Here is one of the most celebrated of the Messianic prophecies.
‘For to us a child is born, to us a son is given, and the government will be on his shoulders. And he will be called Wonderful Counsellor, Mighty God, Everlasting Father, Prince of Peace.’ The third of these is, perhaps, the most puzzling. In what sense is it possible to call the Son of God the “Everlasting Father”?
1. We expect a father to have children. Does Christ have children? Isa 8:18/Heb 2:13 – “Here am I, and the children God has given me”. Isa 53:10 – “He will see his offspring”. Now, as an ‘Everlasting Father’, the life that Christ gives to his offspring is an everlasting life. Jn 10:28, “I give them eternal life, and they shall never perish; no one can snatch them out of my hand.”
2. We expect a father to resemble his children. Does Christ resemble his children? Heb 2:14 – Christ, the ‘author’ of our salvation, resembles us in our humanity: ‘Since the children have flesh and blood, he too shared in their humanity’.
But also, the children resemble the father. This is an ongoing process.

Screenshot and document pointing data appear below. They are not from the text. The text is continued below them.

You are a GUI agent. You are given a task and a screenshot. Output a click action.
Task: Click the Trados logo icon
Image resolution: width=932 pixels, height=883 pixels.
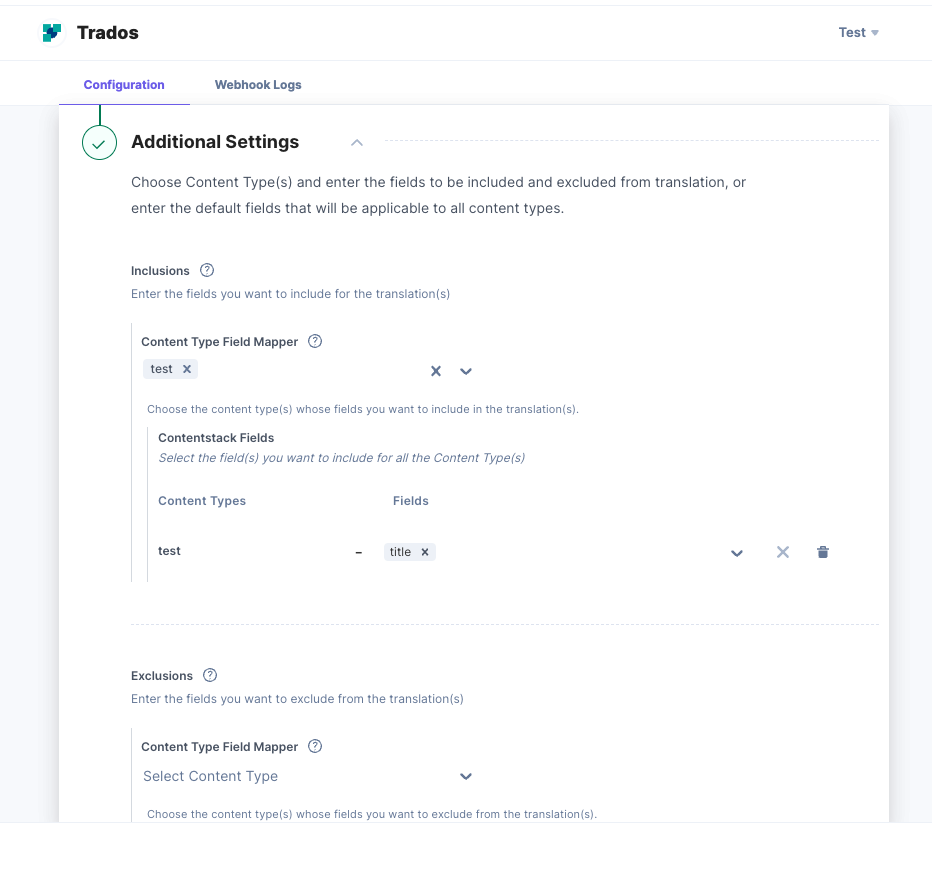click(x=52, y=33)
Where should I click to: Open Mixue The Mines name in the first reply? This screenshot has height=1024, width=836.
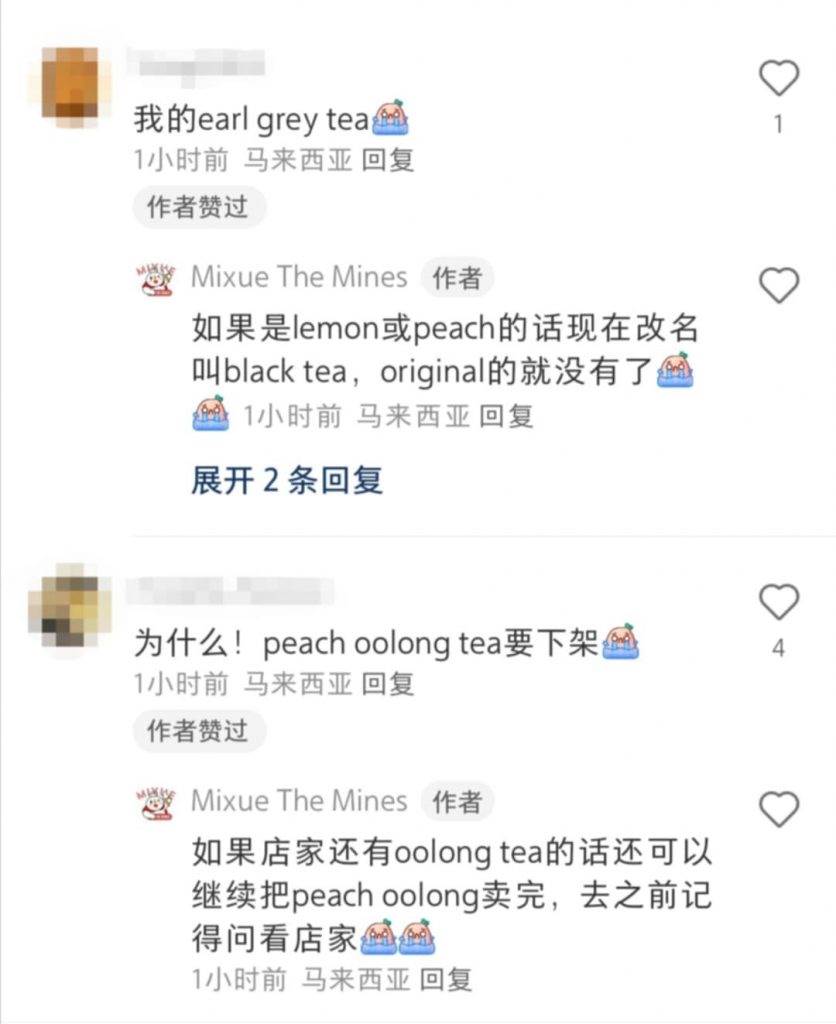[x=299, y=277]
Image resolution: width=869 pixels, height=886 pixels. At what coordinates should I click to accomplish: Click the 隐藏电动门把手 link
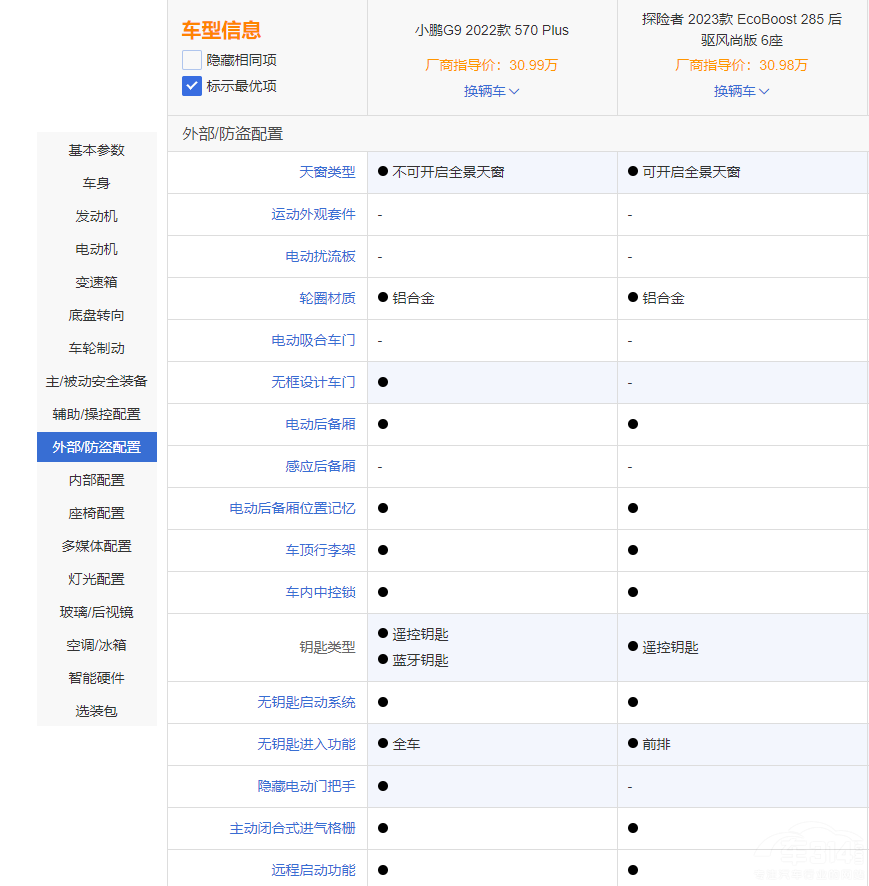pyautogui.click(x=306, y=786)
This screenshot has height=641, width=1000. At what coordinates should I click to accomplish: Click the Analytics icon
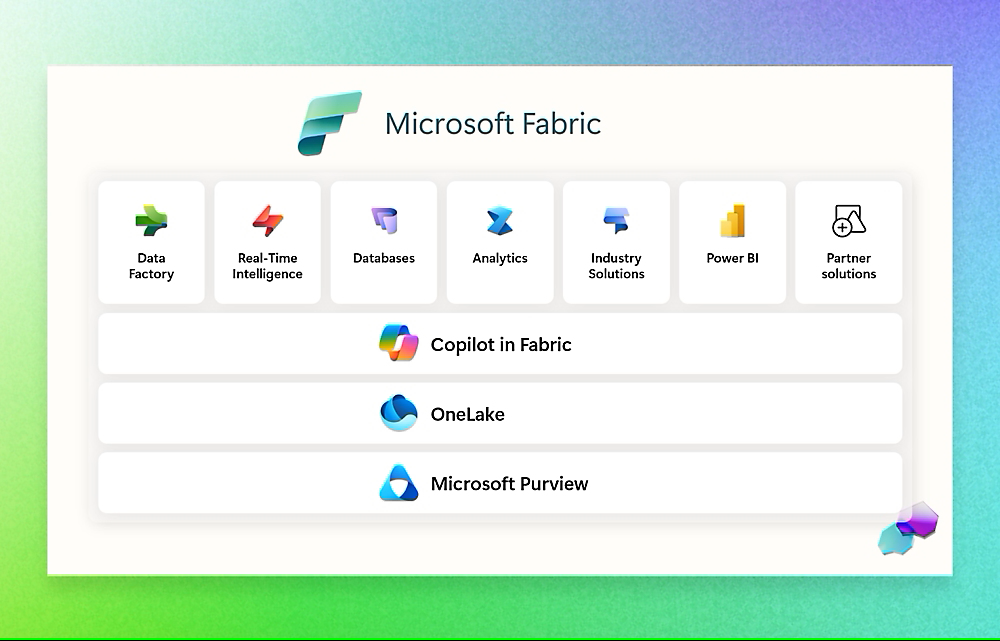[x=499, y=219]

The teaching of Paul (2 Cor 3:18) is that we ‘are being transformed into [Christ’s] likeness with ever-increasing glory.’ But it is also an eternal destiny: 1 Jn 3:2 ‘Dear friends, now we are children of God, and what we will be has not yet been made known. But we know that when [Christ] appears, we shall be like him, for we shall see him as he is.’
3. We expect a father to love his children. Does Christ love his children? Jn 15:9 – “As the Father has loved me, so have I loved you.” How has the Father loved the Son? – without measure, without change, and without end. It is an everlasting love. Rom 8:35ff ‘Who shall separate us from the love of Christ? Shall trouble or hardship or persecution or famine or nakedness or danger or sword? As it is written: “For your sake we face death all day long; we are considered as sheep to be slaughtered.” No, in all these things we are more than conquerors through him who loved us. For I am convinced that neither death nor life, neither angels nor demons, neither the present nor the future, nor any powers, neither height nor depth, nor anything else in all creation, will be able to separate us from the love of God that is in Christ Jesus our Lord.’

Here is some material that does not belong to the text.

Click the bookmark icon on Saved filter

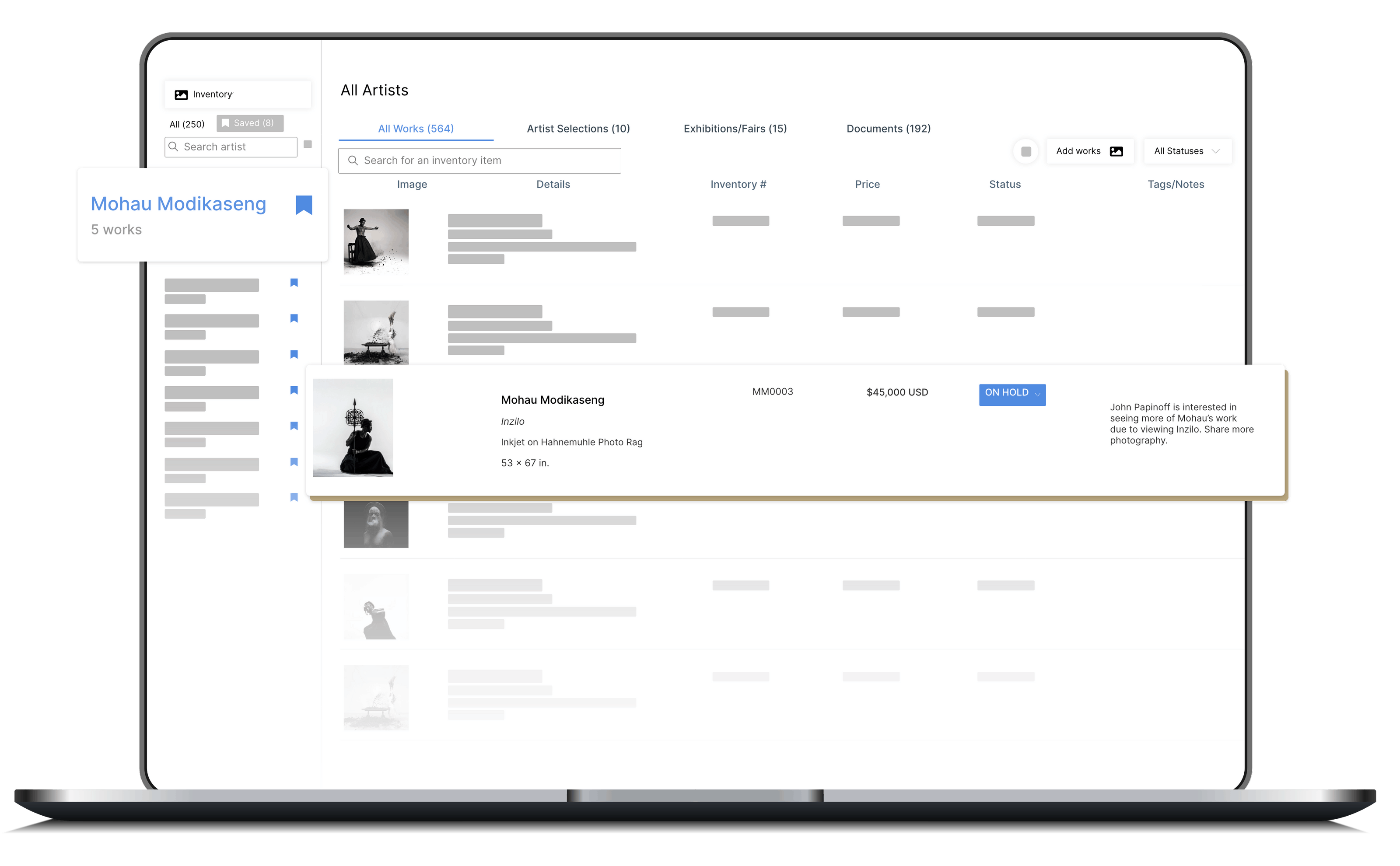pos(225,123)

Think of how it would be if these two words were missing from Isaiah’s prophecy; if we had a Wonderful Counsellor, a Mighty God, a Prince of Peace, but no Everlasting Father. What a revelation (for those who view God as distant and impersonal); what a consolation (for those who are feeling fatherless in this world); what an invitation (for those who are seeking the Saviour, but are unsure what kind of reception they will get)!